I suppose that this problem could be avoided by proper implementation of the equals() and hashCode() methods of the offending primary key objects, but I found it easier to simply force the key objects to be space-padded and to be more careful about what I passed to search functions, since the ultimate problem lies in the fact that sending a space-trimmed value to a Hibernate JPA query will match and return a space-padded object.

The ultimate cure for this would probably be to use fixed-size character arrays instead of String objects, but there are several problems here as well:

  1. Java’s static type checking doesn’t cover mismatches on array size.
  2. Individual characters in a character array can be null
  3. The ORM class-generating tools I use render fixed character fields as Strings, not arrays
  4. I’m not actually sure that either JPA or Hibernate support character array properties. I have enough grief trying to portably represent boolean and enum values.

Tomcat ignores FORM based authentication, uses BASIC authentication

Here’s a week of my life down the drain. I’m setting up a new production site with Apache AJP fronting Tomcat and when the Tomcat webapp needs authentication, it ignores the FORM authentication directive, presenting a BASIC authentication dialog, instead!

I thought it had to do with AJP and SSL tunneling. It didn’t. I finally confirmed that by firing up a text-only browser (this is a remote hosting location with no GUI) and bypassing the firewall, Apache, AJP and everything but Tomcat itself.

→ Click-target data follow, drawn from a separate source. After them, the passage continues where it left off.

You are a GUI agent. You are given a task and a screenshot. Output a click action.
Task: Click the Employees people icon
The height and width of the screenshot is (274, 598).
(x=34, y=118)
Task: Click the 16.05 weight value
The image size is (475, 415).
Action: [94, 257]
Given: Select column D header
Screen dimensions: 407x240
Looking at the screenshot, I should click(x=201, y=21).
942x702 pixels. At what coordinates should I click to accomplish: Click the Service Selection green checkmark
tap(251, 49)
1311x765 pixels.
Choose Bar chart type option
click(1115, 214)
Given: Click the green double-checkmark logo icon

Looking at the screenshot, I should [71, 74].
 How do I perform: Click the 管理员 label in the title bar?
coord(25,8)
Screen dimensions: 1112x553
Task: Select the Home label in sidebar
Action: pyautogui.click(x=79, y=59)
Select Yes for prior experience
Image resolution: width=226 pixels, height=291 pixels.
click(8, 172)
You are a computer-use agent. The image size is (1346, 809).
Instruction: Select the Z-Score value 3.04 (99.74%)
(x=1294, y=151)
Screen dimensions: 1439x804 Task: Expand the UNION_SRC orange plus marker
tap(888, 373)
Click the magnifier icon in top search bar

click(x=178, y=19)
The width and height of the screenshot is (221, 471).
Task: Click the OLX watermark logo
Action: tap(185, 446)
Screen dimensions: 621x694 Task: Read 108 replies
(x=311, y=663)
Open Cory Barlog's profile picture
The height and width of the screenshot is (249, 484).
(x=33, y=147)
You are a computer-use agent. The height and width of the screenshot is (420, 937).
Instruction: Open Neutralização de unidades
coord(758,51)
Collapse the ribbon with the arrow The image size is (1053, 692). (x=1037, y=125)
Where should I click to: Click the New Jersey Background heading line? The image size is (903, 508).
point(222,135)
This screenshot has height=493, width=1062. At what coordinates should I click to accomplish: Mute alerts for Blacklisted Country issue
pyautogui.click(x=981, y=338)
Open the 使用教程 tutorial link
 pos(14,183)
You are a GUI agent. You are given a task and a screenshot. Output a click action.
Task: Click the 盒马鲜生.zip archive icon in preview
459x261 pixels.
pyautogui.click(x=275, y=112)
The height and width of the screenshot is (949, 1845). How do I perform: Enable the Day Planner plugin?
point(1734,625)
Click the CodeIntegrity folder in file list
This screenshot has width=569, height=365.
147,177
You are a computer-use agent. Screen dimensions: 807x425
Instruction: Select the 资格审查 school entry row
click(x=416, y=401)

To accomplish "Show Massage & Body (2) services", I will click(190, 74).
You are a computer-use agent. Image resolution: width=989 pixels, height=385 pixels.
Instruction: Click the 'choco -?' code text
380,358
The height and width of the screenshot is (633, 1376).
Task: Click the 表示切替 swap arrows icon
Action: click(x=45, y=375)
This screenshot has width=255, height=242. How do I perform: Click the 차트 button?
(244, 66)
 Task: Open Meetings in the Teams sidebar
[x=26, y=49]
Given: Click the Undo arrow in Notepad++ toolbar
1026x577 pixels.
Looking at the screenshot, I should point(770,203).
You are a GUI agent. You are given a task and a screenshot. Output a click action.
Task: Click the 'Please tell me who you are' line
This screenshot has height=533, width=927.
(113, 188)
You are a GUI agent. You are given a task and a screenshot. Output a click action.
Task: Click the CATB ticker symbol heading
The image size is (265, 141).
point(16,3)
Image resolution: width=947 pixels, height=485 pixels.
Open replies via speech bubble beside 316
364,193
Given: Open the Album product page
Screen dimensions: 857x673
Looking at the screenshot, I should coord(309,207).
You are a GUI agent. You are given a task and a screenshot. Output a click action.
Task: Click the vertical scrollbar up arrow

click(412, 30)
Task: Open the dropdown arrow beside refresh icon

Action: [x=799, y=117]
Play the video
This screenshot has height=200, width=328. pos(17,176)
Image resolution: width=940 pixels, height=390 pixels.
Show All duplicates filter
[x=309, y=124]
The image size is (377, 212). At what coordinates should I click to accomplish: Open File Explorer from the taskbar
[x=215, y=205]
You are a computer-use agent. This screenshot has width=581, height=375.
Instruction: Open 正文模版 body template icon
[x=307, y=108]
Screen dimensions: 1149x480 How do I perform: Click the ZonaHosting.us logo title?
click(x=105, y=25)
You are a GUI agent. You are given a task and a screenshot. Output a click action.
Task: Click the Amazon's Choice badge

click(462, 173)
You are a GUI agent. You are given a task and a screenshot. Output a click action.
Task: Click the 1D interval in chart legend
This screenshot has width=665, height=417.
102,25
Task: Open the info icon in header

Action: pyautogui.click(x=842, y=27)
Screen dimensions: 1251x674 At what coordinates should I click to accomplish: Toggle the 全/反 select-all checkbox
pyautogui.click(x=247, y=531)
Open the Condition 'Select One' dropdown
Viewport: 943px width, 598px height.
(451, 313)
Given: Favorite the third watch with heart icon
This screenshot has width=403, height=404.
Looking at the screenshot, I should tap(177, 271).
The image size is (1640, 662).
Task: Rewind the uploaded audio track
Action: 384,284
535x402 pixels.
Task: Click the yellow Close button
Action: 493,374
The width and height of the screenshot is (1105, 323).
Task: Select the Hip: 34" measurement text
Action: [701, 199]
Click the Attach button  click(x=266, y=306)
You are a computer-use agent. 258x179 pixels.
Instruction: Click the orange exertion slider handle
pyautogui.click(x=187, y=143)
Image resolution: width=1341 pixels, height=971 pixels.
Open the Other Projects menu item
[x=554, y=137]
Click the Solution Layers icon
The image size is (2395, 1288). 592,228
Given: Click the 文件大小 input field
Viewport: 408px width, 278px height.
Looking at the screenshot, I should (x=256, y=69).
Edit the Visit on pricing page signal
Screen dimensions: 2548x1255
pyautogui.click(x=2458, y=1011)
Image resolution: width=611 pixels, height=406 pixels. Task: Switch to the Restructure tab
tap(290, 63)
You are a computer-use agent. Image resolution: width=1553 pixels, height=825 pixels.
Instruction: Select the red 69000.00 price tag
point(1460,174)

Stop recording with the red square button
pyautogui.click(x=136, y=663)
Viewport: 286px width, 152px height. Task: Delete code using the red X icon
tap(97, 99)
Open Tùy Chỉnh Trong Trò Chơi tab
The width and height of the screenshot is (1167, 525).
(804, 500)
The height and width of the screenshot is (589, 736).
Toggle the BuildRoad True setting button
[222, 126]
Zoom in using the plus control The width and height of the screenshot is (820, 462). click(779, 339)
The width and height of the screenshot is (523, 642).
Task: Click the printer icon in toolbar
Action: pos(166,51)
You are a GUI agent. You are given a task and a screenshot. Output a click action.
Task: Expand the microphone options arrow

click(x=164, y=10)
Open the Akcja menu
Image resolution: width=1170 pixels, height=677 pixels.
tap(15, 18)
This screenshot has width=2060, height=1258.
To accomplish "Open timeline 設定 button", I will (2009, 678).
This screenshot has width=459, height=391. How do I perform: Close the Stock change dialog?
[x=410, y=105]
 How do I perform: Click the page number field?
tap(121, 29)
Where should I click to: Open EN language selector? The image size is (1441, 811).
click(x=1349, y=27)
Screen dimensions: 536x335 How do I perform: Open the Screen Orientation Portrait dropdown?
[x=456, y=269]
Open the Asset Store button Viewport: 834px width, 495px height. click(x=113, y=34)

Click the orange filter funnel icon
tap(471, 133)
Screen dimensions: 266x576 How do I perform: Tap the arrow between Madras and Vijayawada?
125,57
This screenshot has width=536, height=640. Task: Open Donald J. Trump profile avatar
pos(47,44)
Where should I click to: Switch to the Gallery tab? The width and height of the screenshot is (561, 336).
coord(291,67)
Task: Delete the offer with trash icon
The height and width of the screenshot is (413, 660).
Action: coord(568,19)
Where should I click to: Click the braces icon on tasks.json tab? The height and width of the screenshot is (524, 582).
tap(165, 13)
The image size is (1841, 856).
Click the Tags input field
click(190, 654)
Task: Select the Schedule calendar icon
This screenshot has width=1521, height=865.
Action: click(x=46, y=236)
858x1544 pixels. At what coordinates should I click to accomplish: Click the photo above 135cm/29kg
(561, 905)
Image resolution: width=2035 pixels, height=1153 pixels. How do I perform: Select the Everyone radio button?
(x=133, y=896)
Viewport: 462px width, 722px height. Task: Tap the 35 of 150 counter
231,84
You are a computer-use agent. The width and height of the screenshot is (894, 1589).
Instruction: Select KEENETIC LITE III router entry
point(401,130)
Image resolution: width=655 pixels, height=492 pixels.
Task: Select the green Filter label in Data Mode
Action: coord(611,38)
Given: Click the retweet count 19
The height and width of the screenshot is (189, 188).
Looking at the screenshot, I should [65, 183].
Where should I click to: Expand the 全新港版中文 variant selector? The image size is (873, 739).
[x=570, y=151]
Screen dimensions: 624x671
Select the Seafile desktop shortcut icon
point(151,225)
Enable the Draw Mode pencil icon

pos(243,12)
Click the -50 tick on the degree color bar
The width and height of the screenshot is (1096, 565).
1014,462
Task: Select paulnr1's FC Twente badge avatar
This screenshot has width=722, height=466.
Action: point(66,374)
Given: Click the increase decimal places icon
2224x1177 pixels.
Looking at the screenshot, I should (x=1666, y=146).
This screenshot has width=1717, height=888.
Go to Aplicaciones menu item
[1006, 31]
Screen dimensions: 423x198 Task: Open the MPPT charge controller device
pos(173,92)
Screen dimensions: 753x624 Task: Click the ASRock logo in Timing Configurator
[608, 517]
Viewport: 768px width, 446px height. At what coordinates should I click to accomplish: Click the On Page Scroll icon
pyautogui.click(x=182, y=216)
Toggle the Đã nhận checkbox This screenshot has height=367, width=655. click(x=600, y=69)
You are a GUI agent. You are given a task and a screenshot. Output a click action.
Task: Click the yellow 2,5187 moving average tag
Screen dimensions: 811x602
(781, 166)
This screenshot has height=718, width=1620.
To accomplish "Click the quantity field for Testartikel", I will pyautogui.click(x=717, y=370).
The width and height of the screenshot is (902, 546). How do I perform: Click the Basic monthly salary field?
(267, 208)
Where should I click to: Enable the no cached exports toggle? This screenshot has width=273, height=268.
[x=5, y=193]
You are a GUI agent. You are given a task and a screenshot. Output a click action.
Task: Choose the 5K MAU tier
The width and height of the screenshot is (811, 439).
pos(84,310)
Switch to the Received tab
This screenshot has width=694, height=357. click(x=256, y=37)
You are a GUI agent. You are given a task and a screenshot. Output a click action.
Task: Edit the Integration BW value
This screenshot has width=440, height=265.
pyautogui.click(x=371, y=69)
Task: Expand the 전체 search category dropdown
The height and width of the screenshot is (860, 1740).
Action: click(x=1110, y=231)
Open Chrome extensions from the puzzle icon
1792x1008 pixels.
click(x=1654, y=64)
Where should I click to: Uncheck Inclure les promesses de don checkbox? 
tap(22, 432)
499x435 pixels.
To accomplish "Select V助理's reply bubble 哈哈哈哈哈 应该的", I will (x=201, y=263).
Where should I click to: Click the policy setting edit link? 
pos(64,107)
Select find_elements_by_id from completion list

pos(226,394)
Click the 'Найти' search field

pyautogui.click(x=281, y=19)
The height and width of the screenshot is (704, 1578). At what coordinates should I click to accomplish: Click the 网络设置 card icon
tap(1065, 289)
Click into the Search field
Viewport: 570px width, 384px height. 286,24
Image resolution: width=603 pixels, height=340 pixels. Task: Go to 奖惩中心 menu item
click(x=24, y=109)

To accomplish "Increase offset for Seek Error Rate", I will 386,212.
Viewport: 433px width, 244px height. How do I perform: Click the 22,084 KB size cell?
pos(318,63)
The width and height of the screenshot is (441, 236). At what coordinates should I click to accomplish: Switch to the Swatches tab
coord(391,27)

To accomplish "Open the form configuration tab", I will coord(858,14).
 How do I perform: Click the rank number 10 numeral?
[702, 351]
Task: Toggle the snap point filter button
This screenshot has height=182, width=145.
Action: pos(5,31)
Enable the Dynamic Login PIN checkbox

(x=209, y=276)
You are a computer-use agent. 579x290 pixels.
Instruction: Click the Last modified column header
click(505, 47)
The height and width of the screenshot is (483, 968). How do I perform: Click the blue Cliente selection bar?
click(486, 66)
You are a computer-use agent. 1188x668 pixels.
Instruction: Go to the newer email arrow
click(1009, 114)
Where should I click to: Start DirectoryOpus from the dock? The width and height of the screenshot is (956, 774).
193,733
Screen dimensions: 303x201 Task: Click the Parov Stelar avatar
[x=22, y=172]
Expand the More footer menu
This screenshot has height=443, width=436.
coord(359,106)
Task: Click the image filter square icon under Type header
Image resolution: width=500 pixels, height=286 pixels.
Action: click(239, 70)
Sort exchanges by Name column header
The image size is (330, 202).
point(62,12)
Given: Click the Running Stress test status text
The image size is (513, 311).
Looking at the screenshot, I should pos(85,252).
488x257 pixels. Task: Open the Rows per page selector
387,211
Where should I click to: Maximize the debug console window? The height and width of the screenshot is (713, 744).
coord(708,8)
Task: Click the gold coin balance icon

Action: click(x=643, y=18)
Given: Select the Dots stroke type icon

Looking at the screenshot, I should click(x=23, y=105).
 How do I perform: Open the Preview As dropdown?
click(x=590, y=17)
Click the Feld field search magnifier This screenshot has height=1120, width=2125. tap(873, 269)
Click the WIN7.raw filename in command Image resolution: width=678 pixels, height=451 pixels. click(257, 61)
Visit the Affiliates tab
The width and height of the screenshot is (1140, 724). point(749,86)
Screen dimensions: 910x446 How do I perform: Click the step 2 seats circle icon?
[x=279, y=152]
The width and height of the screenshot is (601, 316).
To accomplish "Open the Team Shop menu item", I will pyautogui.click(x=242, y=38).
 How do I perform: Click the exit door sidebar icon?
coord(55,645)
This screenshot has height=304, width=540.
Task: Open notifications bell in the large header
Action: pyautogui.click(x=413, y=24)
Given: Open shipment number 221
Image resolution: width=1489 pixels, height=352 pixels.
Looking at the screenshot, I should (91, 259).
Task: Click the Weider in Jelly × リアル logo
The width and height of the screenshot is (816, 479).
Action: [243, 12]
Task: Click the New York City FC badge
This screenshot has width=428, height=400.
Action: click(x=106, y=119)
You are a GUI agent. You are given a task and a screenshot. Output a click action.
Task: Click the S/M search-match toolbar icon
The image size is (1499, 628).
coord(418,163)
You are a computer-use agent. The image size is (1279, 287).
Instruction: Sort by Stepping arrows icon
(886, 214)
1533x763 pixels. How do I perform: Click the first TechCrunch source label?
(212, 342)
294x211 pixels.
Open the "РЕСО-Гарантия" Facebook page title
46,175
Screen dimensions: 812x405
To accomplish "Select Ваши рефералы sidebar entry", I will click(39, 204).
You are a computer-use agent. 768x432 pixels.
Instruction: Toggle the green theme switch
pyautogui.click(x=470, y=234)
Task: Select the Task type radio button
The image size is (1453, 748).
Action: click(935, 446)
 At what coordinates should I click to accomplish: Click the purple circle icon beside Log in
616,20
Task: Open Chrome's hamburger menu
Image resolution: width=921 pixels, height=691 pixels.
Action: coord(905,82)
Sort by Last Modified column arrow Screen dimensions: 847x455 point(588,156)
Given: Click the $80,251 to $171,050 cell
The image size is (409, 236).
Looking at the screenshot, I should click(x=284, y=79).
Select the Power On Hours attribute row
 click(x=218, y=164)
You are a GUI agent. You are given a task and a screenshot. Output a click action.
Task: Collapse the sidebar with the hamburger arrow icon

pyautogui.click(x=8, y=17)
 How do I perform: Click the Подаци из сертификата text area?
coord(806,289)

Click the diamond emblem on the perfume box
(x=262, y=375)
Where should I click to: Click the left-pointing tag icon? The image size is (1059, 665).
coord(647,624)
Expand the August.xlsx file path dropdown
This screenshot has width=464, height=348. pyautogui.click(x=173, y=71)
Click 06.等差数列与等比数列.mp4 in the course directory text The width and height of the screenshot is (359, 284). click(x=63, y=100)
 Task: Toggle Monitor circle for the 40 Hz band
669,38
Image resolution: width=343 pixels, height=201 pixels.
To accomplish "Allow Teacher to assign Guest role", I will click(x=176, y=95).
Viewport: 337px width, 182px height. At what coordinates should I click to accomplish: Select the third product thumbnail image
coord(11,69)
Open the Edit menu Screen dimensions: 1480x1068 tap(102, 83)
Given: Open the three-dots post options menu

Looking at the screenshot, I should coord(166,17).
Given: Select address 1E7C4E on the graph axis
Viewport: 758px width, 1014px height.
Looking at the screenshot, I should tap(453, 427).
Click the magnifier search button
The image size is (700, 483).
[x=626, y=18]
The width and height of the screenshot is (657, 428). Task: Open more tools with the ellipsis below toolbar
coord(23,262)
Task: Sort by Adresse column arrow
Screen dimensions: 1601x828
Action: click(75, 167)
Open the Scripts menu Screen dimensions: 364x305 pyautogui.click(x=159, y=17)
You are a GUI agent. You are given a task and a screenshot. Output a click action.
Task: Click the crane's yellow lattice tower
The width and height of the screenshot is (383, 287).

The culprit turned out to be insidious. I was overriding an authentication option in order to fine-tune client caching. However, the examples I’d been pilfering from were using BASIC authentication, not FORM authentication. So when I added the config option, it was the Tomcat Valve for BasicAuthenticator.

Turns out that if you do that, the BasicAuthenticator silently takes over, overriding the FORM authentication configuration in web.xml.

The cure: use the FormAuthenticator Valve!